“Is that truly how you see her? A pampered princess who wishes to spend her time in leisurely amusements?”
No. His muscles bunched in his body, eager to burst with movement. He reached out to swipe everything off of his desk and clasped the marriage certificate instead.
“She’s much more than that, Jack. Strong and smart and a much better human being than I will ever be.” He held up the slip of paper. “What can I offer her? A home in a hotel where she was attacked?” After returning the document to his desk, he leaned on the edge and scrubbed a hand across his face. “Life with me won’t be easy. Why does she deserve such a fate?”
When Sullivan offered no response, Rex glanced up to find him coolly examining his pocket watch. “Since I have no intention of indulging your bout of self-loathing, shall I return later to finish my report?”
Before Rex could decide whether to punch Sullivan in the nose or shake the man’s hand, Mrs. Hark rapped at his office door.
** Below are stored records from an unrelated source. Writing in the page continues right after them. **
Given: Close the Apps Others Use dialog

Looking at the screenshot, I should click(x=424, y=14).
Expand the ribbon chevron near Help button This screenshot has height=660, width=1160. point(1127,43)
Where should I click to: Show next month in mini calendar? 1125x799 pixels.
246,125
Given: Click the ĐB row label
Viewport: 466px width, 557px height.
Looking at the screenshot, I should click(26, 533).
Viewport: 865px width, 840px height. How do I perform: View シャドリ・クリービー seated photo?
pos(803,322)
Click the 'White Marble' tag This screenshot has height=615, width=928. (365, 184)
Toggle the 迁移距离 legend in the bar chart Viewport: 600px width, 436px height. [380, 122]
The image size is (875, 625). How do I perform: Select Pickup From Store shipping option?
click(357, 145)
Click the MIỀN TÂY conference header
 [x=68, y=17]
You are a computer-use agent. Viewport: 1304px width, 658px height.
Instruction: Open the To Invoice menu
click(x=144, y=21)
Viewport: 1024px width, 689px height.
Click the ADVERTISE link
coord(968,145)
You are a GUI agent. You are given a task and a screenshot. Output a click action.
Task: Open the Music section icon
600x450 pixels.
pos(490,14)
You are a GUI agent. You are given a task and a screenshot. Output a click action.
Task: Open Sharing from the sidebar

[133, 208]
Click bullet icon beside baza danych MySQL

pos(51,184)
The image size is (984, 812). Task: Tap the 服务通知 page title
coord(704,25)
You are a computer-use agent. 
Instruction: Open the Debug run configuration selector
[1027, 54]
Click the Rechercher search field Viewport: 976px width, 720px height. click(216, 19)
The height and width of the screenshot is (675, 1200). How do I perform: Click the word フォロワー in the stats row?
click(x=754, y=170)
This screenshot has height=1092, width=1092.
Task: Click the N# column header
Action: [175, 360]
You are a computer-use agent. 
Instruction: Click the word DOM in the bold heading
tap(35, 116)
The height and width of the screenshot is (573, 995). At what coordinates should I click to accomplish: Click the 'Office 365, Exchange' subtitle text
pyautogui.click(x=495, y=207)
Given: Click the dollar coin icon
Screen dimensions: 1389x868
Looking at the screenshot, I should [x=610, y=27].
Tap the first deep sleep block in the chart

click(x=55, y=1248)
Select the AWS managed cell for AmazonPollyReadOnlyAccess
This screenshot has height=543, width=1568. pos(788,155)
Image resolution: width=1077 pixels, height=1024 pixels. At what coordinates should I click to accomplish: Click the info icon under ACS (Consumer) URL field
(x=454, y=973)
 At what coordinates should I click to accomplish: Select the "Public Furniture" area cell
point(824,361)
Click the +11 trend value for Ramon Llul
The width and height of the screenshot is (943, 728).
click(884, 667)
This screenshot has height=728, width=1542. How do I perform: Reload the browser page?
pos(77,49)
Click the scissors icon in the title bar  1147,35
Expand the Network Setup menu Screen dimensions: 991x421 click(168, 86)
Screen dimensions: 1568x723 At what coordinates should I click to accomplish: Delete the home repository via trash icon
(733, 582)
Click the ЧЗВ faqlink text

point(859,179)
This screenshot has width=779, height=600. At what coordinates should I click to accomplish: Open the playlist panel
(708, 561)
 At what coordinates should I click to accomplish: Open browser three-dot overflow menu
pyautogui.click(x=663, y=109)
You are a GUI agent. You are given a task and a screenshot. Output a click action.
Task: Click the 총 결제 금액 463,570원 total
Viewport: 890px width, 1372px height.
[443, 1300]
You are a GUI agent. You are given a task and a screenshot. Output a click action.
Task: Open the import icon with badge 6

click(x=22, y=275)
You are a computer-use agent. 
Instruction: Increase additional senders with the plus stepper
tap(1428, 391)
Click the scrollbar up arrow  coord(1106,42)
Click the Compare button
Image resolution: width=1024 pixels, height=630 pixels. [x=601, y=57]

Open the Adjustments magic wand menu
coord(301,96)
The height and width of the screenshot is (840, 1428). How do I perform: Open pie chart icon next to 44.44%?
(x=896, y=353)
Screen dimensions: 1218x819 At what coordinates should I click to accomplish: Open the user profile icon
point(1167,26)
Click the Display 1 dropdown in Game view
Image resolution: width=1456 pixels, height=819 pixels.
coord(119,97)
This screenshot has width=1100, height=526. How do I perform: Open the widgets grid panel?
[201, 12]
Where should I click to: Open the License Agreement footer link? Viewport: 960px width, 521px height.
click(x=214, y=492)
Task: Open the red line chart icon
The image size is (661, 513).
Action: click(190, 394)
“Visitor for you, Mr. Leighton.”
“Send him away.” His answer had been the same for the two days he’d sequestered himself in his office. Jack Sullivan was the first person he’d admitted.
Mrs. Hark stopped just inside his office door. At his command to refuse the visitor, she clasped her hands in front of her and rocked back on her heels. “I don’t think I will, Mr. Leighton.”
Rex glanced at Sullivan. Good God, had they both decided to rebel against him when he was in the foulest mood of his life?
“Thank you, Mrs. Hark.” May’s voice sounded from the hallway behind his housekeeper. “Let me take it from here.”
In the most obedient act Rex had ever seen Mrs. Hark perform, she retreated and offered May a half bow. An actual bow.
As soon as May swept into the room, his lungs started working. He could breathe again. Not in the pained, shallow gasps he’d been suffering for days, but long drams of air filtering into his blood. Rose-scented air.
And how she looked. Mercy. She’d come to conquer, wearing an elaborate cream-colored gown with so many beads sewn into the bodice and skirt she rustled when she walked and glinted in the morning light. Large teardrop pearls bobbed on hooks at her ears, and her glossy hair was pinned up in an elaborate style, with diamond-crusted pins holding ebony curls in place.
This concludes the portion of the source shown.